The second time I removed and re-added the cert, it took over 19 hours to get issued. The third time, it was > 3 but I was away from my computer so I’m not sure exactly when it started working. This is the last time I checked on the cert before walking away:
❯ fly certs show dropsafe.app
The certificate for dropsafe.app has not been issued yet.
Hostname = dropsafe.app
DNS Provider = cloudflare
Certificate Authority = Let’s Encrypt
Issued =
Added to App = 3 hours ago
Source = fly
Your certificate for dropsafe.app is being issued. Status is Awaiting certificates. Make sure to create another certificate for www.dropsafe.app when the current certificate is issued.
I don’t remember it taking more than a few minutes on my other Fly apps, so I figured something wasn’t quite right.

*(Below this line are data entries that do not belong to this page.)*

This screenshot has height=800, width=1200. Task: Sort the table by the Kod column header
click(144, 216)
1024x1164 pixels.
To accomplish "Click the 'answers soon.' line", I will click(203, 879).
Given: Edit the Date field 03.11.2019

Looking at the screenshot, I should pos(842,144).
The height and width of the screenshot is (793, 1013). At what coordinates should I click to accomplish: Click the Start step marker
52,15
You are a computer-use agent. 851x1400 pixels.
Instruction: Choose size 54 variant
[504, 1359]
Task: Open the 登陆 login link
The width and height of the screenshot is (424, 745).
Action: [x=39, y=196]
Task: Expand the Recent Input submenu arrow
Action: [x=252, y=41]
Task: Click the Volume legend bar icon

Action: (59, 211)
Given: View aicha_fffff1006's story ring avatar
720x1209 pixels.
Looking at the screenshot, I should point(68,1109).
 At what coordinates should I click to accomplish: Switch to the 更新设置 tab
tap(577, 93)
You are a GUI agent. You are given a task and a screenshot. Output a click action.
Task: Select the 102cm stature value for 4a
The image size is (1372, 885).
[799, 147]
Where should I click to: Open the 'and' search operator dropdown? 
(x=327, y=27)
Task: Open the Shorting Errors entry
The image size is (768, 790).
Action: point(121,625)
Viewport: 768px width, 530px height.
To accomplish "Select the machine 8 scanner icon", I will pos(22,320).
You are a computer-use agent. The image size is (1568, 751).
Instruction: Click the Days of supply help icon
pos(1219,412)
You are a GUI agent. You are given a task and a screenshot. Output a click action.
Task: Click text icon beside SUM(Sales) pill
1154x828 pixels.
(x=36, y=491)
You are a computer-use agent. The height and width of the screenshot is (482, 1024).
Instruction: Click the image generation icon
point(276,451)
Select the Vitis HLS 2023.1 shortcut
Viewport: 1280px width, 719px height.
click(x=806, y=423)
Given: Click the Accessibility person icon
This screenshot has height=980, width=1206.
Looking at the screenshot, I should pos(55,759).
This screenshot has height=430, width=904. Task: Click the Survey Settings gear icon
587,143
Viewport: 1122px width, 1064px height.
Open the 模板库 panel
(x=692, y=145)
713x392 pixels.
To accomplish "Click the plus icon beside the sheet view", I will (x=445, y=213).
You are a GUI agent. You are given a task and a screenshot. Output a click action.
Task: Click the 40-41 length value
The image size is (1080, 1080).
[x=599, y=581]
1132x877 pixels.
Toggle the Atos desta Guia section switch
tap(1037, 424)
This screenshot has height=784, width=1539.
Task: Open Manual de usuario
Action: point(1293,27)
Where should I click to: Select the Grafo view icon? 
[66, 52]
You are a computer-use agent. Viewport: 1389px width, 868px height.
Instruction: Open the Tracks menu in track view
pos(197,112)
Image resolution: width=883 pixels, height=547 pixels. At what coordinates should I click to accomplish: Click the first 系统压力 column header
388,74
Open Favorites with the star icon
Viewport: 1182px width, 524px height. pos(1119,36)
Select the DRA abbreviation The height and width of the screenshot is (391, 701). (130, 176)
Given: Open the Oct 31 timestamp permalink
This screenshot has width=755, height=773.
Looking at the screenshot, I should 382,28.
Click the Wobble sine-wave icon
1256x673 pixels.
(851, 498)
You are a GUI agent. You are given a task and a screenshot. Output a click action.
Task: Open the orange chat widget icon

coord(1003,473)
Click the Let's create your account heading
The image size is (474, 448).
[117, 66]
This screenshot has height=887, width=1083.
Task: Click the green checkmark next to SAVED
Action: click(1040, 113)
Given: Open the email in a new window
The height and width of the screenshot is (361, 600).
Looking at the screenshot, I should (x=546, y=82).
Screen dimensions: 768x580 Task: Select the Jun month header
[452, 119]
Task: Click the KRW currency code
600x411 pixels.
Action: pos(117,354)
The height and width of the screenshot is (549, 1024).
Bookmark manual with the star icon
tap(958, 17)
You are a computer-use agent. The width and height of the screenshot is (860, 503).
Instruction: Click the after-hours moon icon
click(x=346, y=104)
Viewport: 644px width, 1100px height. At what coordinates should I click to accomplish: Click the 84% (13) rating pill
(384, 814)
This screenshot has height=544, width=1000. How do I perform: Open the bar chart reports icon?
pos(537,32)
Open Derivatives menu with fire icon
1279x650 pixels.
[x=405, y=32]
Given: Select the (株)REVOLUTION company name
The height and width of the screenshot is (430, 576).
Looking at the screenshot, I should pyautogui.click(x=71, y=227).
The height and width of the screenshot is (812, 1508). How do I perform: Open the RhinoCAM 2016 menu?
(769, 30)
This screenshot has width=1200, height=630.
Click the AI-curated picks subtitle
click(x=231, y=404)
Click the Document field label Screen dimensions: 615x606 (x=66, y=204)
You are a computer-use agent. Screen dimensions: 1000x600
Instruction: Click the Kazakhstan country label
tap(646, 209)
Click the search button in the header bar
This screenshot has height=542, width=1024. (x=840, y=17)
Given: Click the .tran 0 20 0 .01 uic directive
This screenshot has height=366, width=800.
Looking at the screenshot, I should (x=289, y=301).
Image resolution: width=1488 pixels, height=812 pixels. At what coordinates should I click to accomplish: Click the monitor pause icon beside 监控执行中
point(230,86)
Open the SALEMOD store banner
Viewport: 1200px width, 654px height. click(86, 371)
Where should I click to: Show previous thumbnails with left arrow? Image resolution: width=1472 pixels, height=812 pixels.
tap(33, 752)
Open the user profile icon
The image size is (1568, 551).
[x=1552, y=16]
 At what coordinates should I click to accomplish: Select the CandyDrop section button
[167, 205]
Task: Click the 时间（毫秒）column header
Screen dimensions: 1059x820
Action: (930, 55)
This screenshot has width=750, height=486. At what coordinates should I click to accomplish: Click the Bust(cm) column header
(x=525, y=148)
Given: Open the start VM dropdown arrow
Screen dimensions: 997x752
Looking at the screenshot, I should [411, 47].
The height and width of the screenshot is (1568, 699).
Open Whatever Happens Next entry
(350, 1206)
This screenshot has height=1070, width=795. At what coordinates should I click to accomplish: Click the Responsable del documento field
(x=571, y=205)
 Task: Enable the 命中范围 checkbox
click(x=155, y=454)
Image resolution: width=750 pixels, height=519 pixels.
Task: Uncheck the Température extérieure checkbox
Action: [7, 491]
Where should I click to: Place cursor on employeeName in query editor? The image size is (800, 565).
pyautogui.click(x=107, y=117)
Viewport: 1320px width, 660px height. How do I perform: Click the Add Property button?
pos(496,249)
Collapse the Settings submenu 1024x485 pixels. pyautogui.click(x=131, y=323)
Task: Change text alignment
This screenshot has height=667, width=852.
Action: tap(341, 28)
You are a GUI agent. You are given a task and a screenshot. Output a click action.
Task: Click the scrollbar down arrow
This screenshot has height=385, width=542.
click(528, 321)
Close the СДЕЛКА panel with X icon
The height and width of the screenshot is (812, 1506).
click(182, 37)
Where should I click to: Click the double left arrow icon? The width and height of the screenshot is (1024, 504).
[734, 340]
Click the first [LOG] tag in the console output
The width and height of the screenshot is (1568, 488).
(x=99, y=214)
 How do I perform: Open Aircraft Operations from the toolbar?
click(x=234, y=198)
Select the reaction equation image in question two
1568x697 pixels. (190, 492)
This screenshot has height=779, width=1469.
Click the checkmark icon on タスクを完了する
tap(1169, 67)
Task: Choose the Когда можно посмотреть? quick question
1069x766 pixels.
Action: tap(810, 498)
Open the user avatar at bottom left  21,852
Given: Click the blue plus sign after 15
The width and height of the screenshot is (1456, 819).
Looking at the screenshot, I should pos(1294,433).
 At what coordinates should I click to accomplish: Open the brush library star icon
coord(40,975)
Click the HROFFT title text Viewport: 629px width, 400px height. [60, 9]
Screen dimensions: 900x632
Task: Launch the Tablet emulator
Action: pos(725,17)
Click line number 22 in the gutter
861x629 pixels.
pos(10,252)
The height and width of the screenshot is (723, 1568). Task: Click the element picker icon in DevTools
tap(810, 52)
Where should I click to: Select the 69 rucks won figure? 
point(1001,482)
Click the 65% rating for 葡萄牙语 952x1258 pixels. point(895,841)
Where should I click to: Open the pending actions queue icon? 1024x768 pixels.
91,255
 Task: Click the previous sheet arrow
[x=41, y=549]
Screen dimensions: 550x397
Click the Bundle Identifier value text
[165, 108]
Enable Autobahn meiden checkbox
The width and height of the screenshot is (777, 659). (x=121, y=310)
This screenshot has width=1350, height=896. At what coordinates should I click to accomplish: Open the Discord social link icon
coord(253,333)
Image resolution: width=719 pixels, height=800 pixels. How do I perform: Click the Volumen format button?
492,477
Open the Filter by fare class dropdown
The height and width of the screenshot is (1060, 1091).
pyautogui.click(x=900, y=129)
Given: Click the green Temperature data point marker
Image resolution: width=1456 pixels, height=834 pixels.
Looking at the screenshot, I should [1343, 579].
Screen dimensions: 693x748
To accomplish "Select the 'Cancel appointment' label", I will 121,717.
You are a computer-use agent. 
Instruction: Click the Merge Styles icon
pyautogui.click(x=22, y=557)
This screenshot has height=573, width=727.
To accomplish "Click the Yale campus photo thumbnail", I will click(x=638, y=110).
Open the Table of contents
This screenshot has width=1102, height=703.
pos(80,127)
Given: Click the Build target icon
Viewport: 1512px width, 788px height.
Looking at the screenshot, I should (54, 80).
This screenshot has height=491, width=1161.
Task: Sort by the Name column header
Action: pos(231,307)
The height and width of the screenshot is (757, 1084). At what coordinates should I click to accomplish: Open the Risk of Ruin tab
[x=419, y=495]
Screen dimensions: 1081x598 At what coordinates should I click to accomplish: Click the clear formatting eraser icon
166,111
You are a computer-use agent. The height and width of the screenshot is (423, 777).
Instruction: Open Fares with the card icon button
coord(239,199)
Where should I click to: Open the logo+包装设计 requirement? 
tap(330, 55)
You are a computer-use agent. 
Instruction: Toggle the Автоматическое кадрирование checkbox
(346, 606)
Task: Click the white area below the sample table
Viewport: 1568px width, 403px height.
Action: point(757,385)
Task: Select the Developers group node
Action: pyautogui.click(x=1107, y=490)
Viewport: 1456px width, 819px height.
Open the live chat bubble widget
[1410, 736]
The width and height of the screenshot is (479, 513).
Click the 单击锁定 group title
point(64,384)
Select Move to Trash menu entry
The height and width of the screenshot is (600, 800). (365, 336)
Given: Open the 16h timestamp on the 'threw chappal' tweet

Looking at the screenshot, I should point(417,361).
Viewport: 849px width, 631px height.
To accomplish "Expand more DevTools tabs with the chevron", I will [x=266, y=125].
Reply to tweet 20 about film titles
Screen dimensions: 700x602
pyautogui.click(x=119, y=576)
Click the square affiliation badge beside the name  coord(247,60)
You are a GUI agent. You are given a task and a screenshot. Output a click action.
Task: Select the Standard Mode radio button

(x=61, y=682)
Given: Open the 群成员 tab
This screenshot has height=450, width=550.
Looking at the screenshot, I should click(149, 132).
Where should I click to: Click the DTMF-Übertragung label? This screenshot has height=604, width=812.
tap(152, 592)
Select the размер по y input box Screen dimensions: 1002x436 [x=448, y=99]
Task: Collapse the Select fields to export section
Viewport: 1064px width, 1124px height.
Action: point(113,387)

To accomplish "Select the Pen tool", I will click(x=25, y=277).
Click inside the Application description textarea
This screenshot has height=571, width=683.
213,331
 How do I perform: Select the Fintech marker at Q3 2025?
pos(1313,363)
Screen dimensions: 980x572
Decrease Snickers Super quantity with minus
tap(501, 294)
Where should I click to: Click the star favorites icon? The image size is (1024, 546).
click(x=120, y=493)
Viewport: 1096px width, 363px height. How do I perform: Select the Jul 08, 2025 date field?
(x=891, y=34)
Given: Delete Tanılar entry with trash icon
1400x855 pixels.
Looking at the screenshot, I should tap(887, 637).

One of my attempts to get the site back up was to enable proxying traffic through Cloudflare and terminating the SSL there, but Cloudflare also reported an error reaching the origin because of an SSL error.
drop_safe main ≡2s
❯ date
Sun Sep 7 18:07:40 MDT 2025
drop_safe main ≡
❯ fly certs show dropsafe.app
The certificate for dropsafe.app has not been issued yet.
Hostname = dropsafe.app
DNS Provider = cloudflare
Certificate Authority = Let’s Encrypt
Issued =
Added to App = 4 hours ago
Source = fly
Your certificate for dropsafe.app is being issued. Status is Awaiting certificates. Make sure to create another certificate for www.dropsafe.app when the current certificate is issued.
Just had a quick look into that. Your hostname has been rate limited by Let’s Encrypt due to it being removed/added repeatedly, so this latest certificate won’t show as configured for about 7 days.
Our edge still has the previously issued certificate available, so your hosting will work fine. Once the Let’s Encrypt rate limit clears a new certificate will be issued and swapped out.